== PASSAGE SHOWN ==
########################################

# My foxy visitor



## Kammie (Apr 4, 2009)

Well since the scare on Friday the girls have stayed in the shed unless I've been out with them to let them have a good run. Today I looked out to see how the weather was doing and check on the shed. My fox was asleep on top of it and still is as I'm typing. The girls are perfectly safe locked inside the shed so I took the oportunity to get some pictures of our visitor whilst it was safe. I felt kind of sorry for the fox, it managed to find the only dry patch along where the garage shelters the shed to curl up and sleep looking very cold and wet.

Mr Fox is on the left (who we keep seeing), Mrs Fox is on the right (we think she's pregnant as she has quite a big belly looking at her from the side, she's the one I saw on top of the rabbit run Friday)




































Mr Fox is still fast asleep on top of the shed.


----------



## jaxb05 (Apr 12, 2009)

Oh Kammie, that is scary!! Thankfully your bunnies are locked away safely.
Jacqui


----------



## Guest (Dec 1, 2009)

he will stay till he gets them he knows were they are


----------



## crofty (May 2, 2008)

OMG thats scary


----------



## Kammie (Apr 4, 2009)

So Crofty any advice on doing a four way bond with with two being dominant? Think I'm going to have to try and bond the four of them and have all of them indoors, only way they'll be safe. So glad I didn't let them out this morning, I was considering it but with it being really cold thought they'd be happier in the shed.


----------



## Kammie (Apr 4, 2009)

borderer said:


> this is more scary:thumbup1:


Can I borrow it? Or do you want to come visit me and play with mr fox?


----------



## Guest (Dec 1, 2009)

Kammie said:


> Can I borrow it? Or do you want to come visit me and play with mr fox?


wish you lived near i would be there:thumbup1:


----------



## Kammie (Apr 4, 2009)

We have a spare bed if needed!


----------



## Guest (Dec 1, 2009)

Kammie said:


> We have a spare bed if needed!


oh a holiday very tempting.be very carefull he wont give up:mad2:


----------



## Kammie (Apr 4, 2009)

borderer said:


> oh a holiday very tempting.be very carefull he wont give up:mad2:


I know he won't thats why the rabbits have stayed in the shed since I saw him about. Foxes kill for fun don't they? So throwing some food up there to feed him and stop him being hungry won't do any use at stopping him attacking the rabbits.


----------



## Nonnie (Apr 15, 2009)

Kammie said:


> I know he won't thats why the rabbits have stayed in the shed since I saw him about. Foxes kill for fun don't they? So throwing some food up there to feed him and stop him being hungry won't do any use at stopping him attacking the rabbits.


They dont kill for fun. Its a complete myth spread by people who dont understand the natural behaviour of predators.

########################################

== SET EXERCISE 1 ==
In the fox thread, why does Kammie think Mrs Fox is pregnant?
== SET EXERCISE 2 ==
Print the part of the fox thread between "OMG thats scary" and "in the shed.", inclusive.
== SET EXERCISE 3 ==
Continue the fox thread from the point where it stops.
The entries that come next have nothing to do with any of this.

== DATASET RECORDS ==
########################################

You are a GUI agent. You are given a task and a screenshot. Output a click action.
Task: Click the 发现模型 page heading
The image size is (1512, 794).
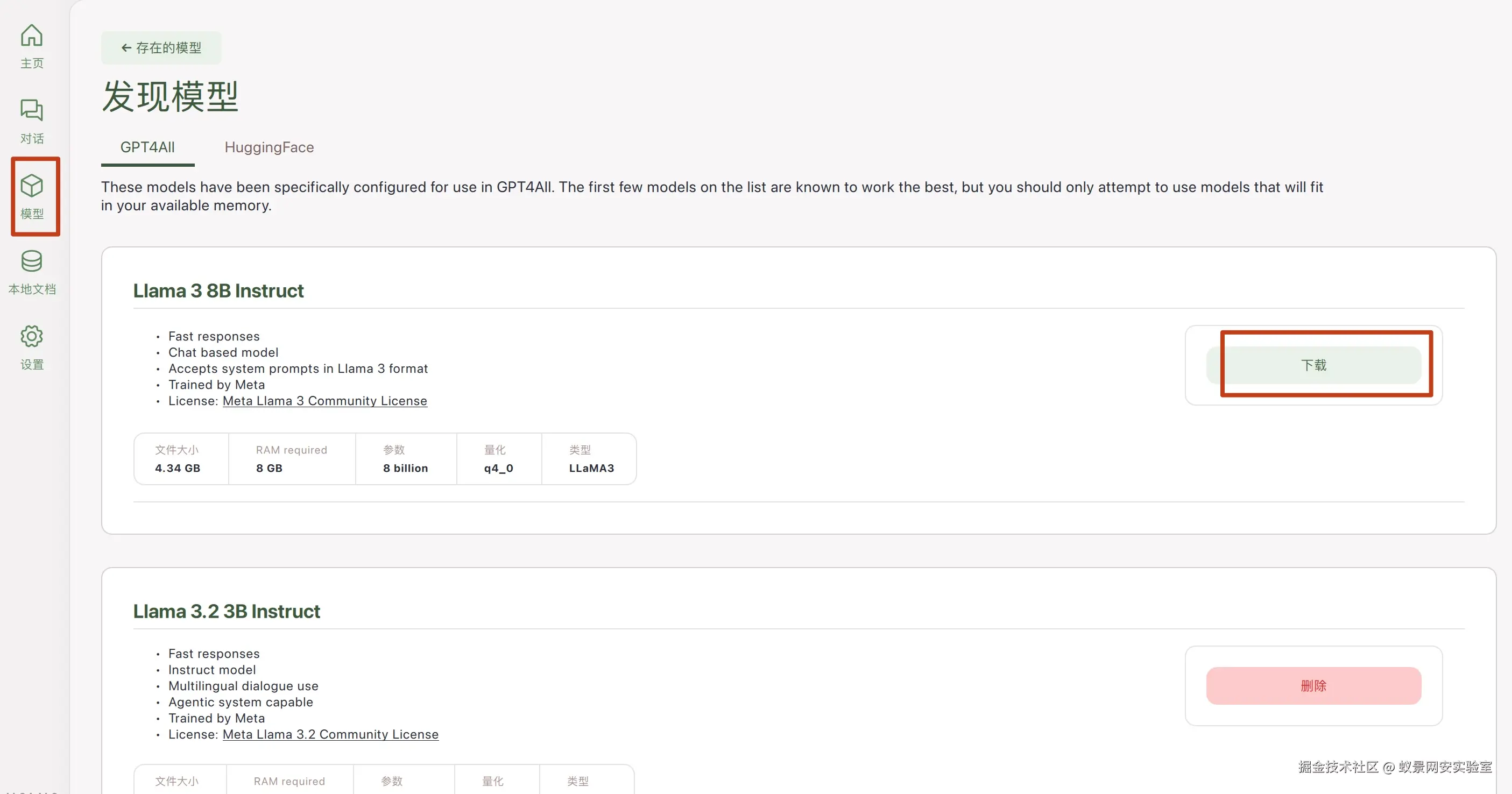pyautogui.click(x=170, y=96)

########################################

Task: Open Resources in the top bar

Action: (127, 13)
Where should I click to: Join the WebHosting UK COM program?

########################################

== EXERCISE RESPONSE 1 ==
She has quite a big belly when seen from the side.

== EXERCISE RESPONSE 2 ==
OMG thats scary


----------



## Kammie (Apr 4, 2009)

So Crofty any advice on doing a four way bond with with two being dominant? Think I'm going to have to try and bond the four of them and have all of them indoors, only way they'll be safe. So glad I didn't let them out this morning, I was considering it but with it being really cold thought they'd be happier in the shed.

== EXERCISE RESPONSE 3 ==
But feeding him probably wont stop him, unless you feed every single day and he realises he has a reliable food source. But by doing that you are only encouraging him to come to your property.

Shooting foxes, or any animal, in a built up area is a criminal offence.


----------



## Guest (Dec 1, 2009)

Kammie said:


> I know he won't thats why the rabbits have stayed in the shed since I saw him about. Foxes kill for fun don't they? So throwing some food up there to feed him and stop him being hungry won't do any use at stopping him attacking the rabbits.


dont feed him wont do any good he wants you buns be carefull when you let them out he may hide and run out and grab one.he is allso looking in next doors garden do they have animals


----------



## Kammie (Apr 4, 2009)

I think they only have a cat. But there is always squirrels running up and down the trees at the back. He's still sat on the shed licking his bum now.


----------



## Guest (Dec 1, 2009)

Kammie said:


> I think they only have a cat. But there is always squirrels running up and down the trees at the back. He's still sat on the shed licking his bum now.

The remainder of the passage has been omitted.